[What needs to be done]
Rescale the coordinates in the records below: rewrite every line, requests included, with each coordinate value in the answers multiplied by 2 and rounded to the nearest whole number, halves rounded up. Leave the numbers in the requests unchanged, and omit the pictures.

————————

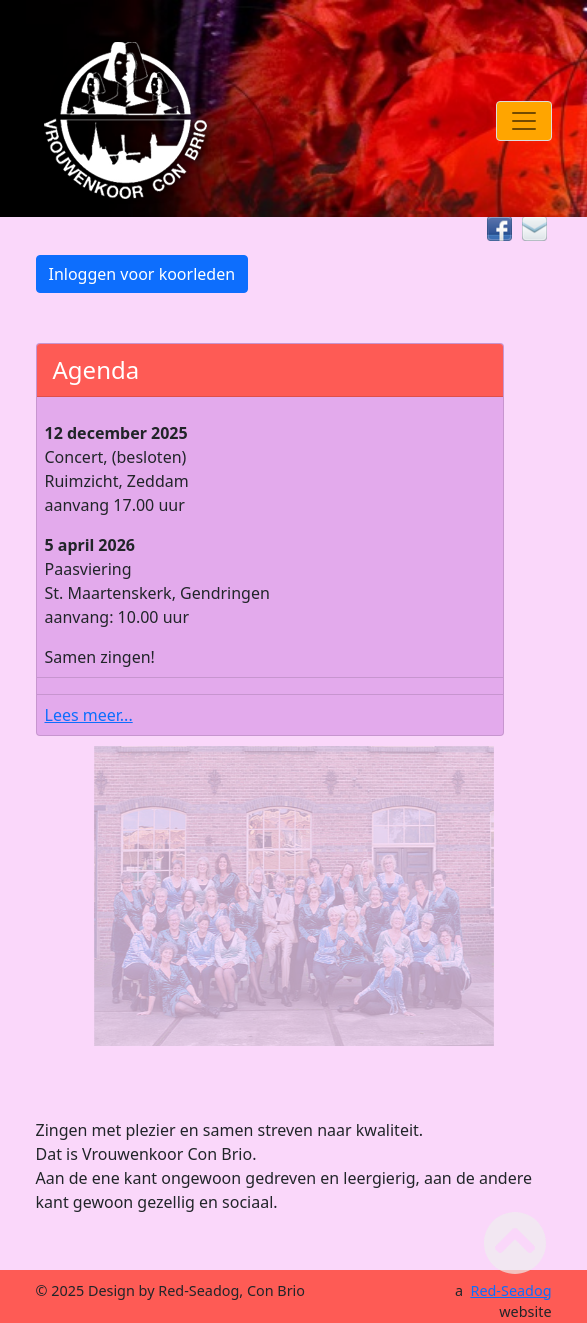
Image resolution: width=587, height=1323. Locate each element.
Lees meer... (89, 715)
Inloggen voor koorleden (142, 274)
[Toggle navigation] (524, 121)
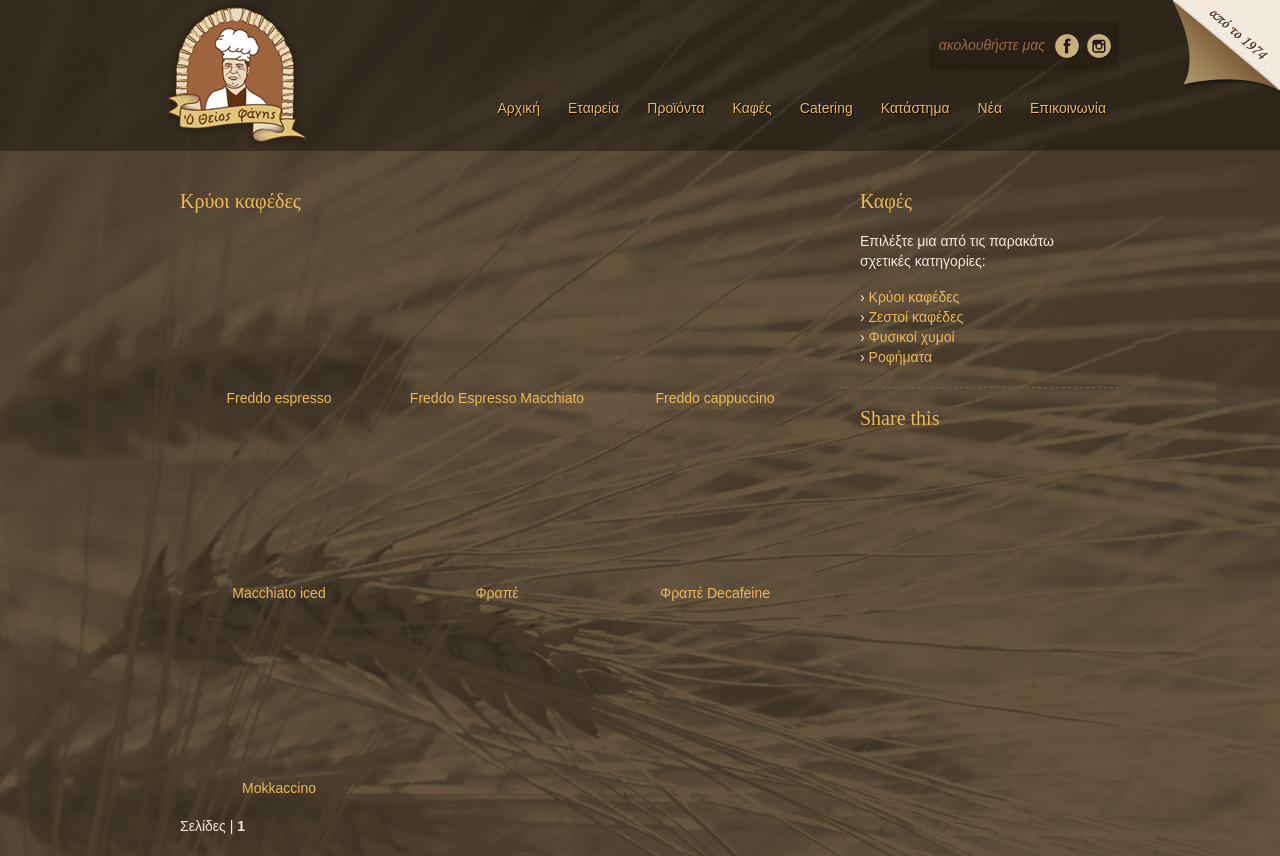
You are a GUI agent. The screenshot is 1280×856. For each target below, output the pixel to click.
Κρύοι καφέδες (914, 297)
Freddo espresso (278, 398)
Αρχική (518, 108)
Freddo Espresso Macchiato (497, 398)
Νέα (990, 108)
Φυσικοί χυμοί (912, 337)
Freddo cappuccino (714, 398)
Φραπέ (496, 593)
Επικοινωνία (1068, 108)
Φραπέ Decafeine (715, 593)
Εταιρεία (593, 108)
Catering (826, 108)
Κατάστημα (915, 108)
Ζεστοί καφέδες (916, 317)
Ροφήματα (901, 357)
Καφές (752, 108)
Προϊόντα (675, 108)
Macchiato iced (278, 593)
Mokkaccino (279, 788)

————————

[Response to the task]
Image resolution: width=587, height=1323. Locate each element.
Lees meer... (178, 1430)
Inloggen voor koorleden (284, 548)
[Toggle navigation] (1048, 242)
You are a GUI agent. The screenshot is 1280×856. For each target below, output the pixel to click.
Κρύοι καφέδες (1828, 594)
Freddo espresso (556, 796)
Αρχική (1036, 216)
Freddo Espresso Macchiato (994, 796)
Νέα (1980, 216)
Φυσικοί χυμοί (1824, 674)
Freddo cappuccino (1428, 796)
Φραπέ (992, 1186)
Επικοινωνία (2136, 216)
Φραπέ Decafeine (1430, 1186)
Εταιρεία (1186, 216)
Catering (1652, 216)
Κατάστημα (1830, 216)
Ζεστοί καφέδες (1832, 634)
Ροφήματα (1802, 714)
Καφές (1504, 216)
Προϊόντα (1350, 216)
Macchiato iced (556, 1186)
Mokkaccino (558, 1576)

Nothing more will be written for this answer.